<<<<
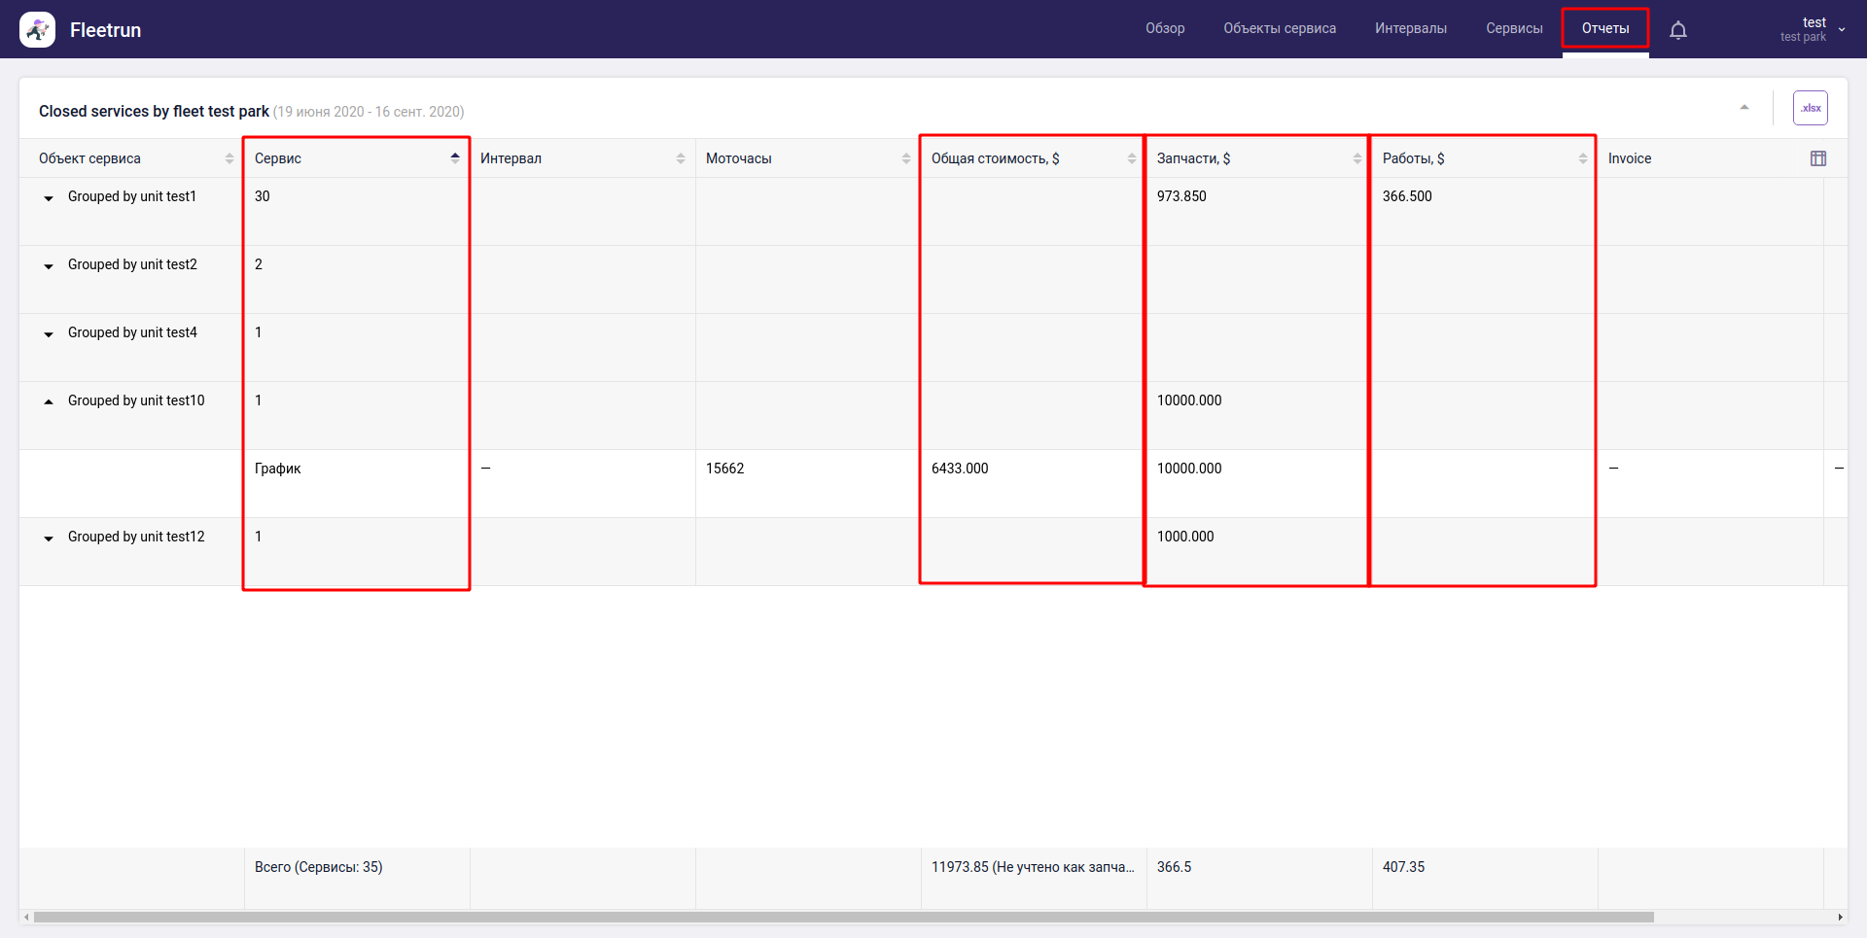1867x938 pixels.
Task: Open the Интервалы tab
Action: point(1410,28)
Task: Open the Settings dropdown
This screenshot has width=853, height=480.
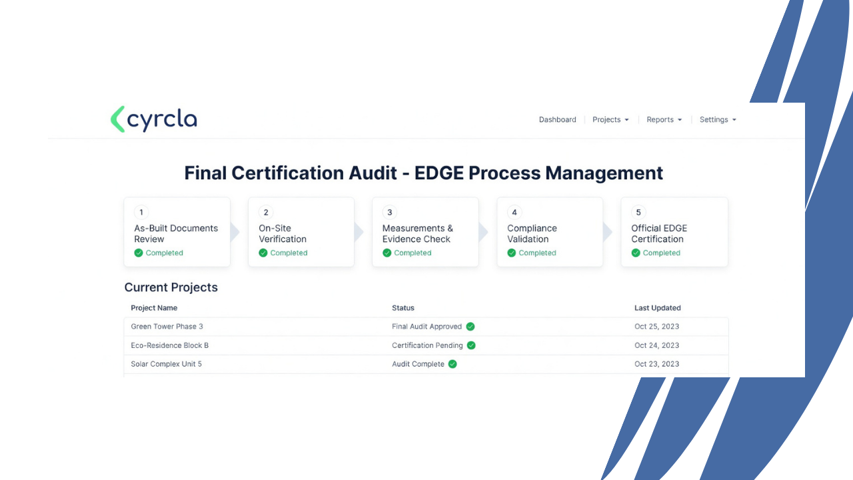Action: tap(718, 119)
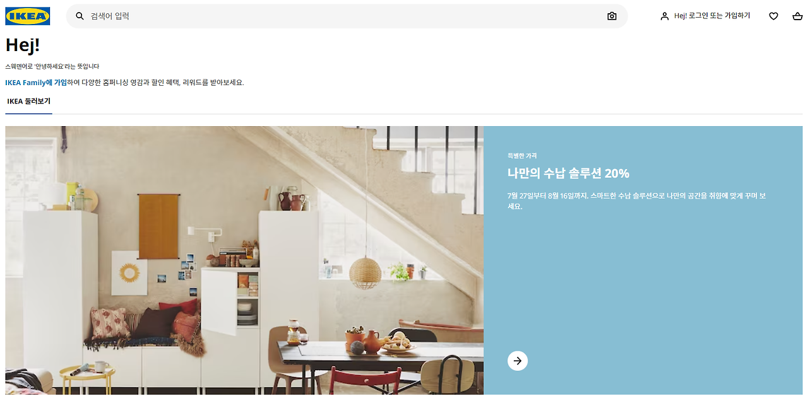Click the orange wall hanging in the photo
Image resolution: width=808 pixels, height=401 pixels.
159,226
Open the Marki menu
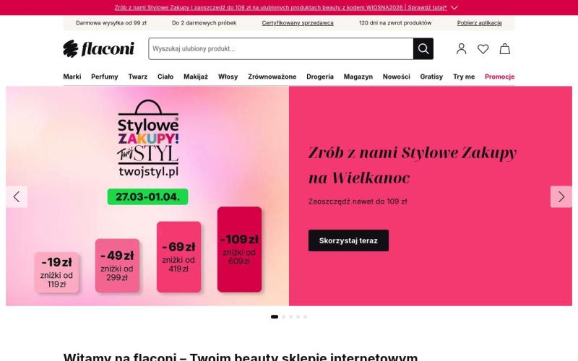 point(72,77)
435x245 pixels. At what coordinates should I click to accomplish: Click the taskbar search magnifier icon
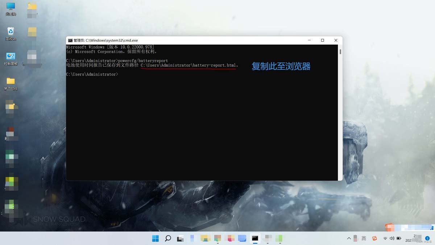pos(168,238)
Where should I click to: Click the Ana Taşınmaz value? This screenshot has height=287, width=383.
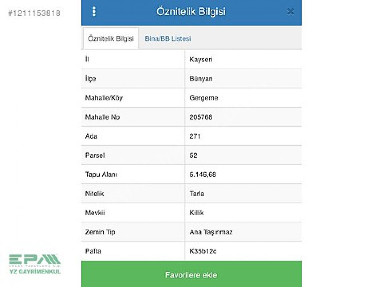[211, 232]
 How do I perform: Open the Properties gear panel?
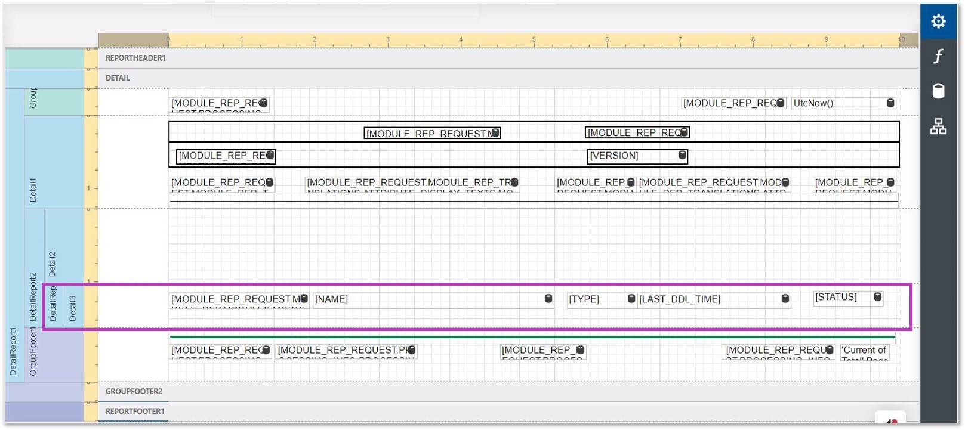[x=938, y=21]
>>>>
*Problem description*: Your output should be only the lines from the line with "Where should I" through the end of the data, exactly as they stand, and no pictures.

*Output below*:
Where should I click to: Click the Ana Taşınmaz value? This screenshot has height=287, width=383.
[211, 232]
 How do I perform: Open the Properties gear panel?
[x=938, y=21]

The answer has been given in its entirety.